▸ **Work order**: Determine the number of lines in these entries that hold the word "computer". Give the number and nothing more.

▸ **Study material**:
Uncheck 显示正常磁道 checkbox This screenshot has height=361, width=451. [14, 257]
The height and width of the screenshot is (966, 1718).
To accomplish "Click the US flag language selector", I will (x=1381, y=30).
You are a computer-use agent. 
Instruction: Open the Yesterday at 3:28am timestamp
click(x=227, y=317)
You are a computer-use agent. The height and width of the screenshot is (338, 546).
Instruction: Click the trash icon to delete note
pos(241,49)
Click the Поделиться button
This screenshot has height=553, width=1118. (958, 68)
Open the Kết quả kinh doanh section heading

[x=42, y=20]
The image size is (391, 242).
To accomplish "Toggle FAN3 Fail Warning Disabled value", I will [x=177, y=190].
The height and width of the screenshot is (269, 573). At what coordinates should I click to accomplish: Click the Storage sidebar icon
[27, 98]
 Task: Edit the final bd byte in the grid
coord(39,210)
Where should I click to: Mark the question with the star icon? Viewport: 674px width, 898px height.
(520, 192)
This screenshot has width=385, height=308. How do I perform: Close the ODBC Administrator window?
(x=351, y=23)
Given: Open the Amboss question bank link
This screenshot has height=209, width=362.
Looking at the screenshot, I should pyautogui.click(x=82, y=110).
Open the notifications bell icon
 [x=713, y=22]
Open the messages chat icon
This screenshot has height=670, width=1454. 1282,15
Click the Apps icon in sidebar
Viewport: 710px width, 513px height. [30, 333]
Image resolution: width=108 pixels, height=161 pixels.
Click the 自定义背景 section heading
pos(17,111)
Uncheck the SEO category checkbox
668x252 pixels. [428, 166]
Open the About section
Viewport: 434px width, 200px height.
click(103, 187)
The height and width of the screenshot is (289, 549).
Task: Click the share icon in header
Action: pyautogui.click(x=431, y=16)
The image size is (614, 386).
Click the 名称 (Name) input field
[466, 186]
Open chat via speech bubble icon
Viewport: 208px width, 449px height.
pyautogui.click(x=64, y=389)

▸ **Exercise output**: 2